§ Written request
Rewrite everything from the line containing "Given: Click the three-dot menu beside 12:09" down through the end of the records, swapping "Given" for "Instruction" and changing nothing else. Omit the pictures from your answer.

** START OF Excerpted data **

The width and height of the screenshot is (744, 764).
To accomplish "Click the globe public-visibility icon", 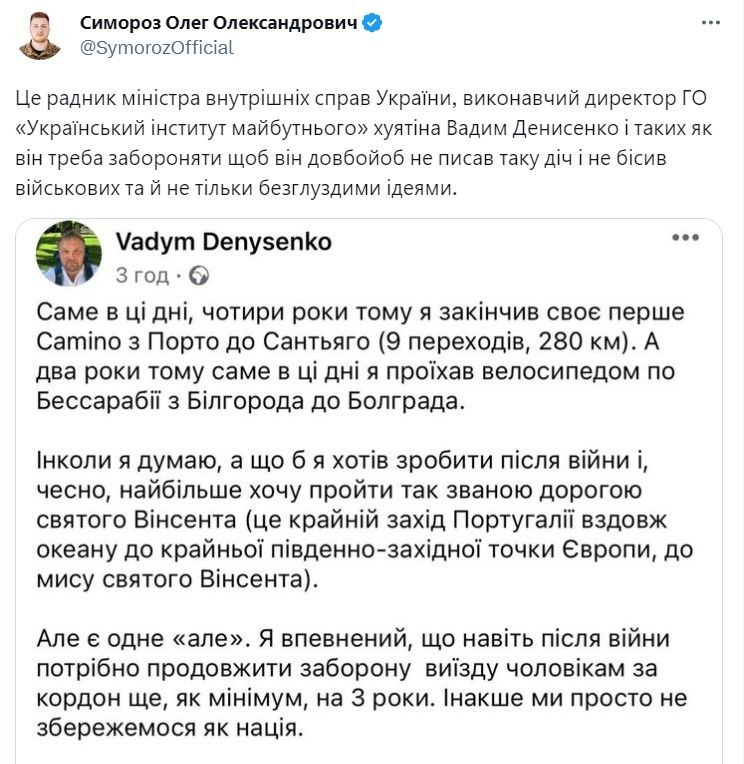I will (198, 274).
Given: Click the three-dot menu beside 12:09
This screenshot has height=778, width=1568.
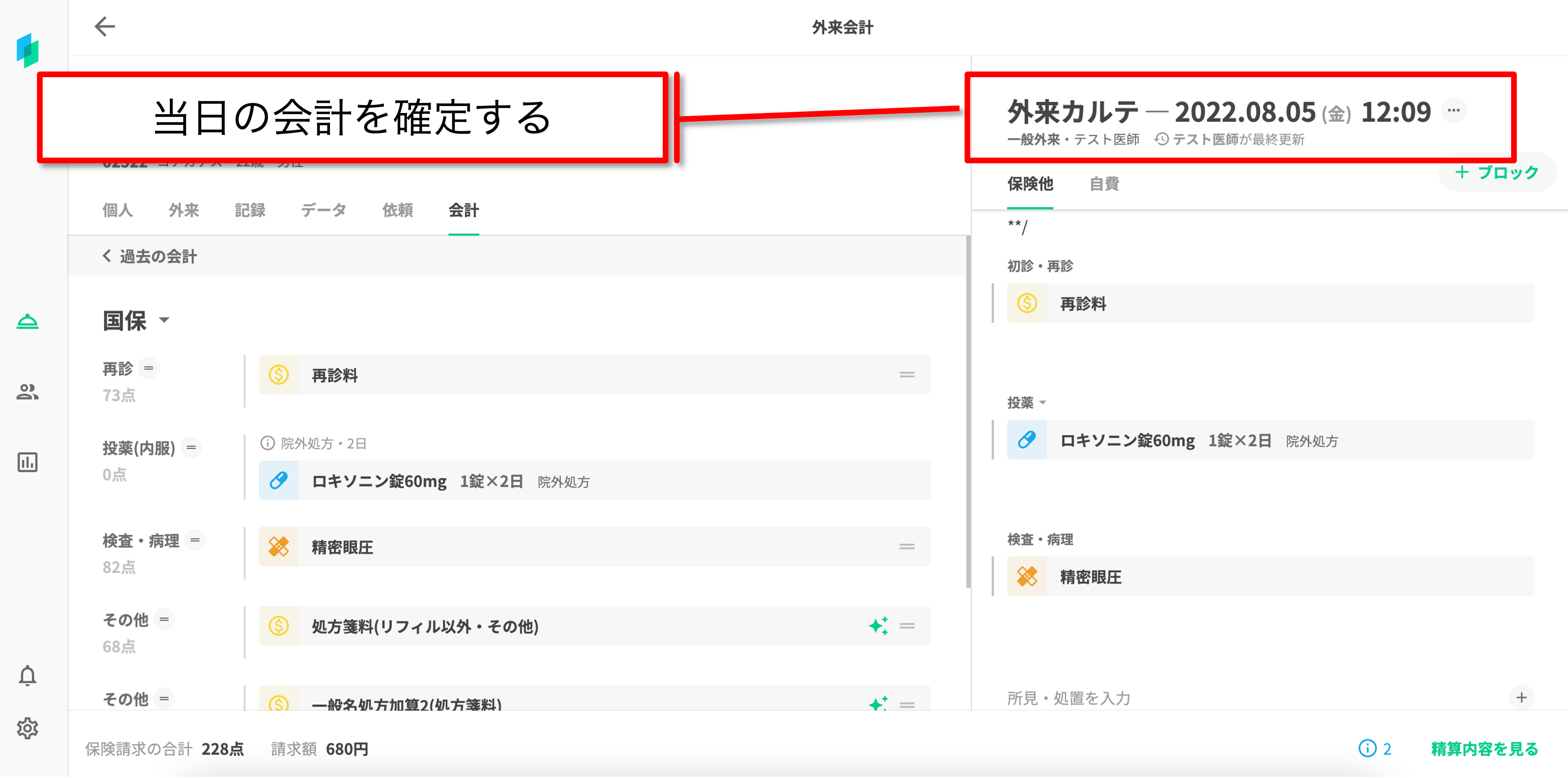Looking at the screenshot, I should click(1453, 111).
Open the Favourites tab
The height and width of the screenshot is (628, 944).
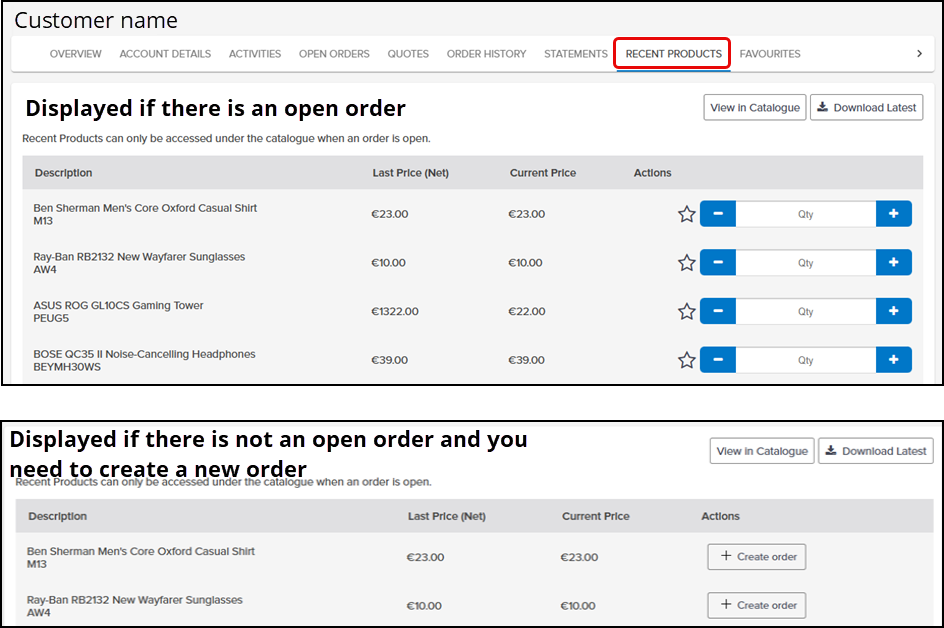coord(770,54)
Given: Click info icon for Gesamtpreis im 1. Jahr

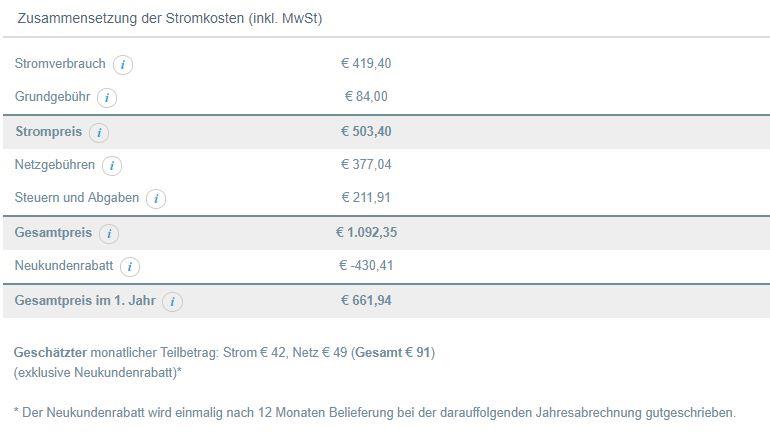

** END OF Excerpted data **

§ Answer for this exercise
Instruction: Click the three-dot menu beside 12:09
This screenshot has height=778, width=1568.
Looking at the screenshot, I should click(1453, 111).
Open the Favourites tab
The height and width of the screenshot is (628, 944).
coord(770,54)
Instruction: Click info icon for Gesamtpreis im 1. Jahr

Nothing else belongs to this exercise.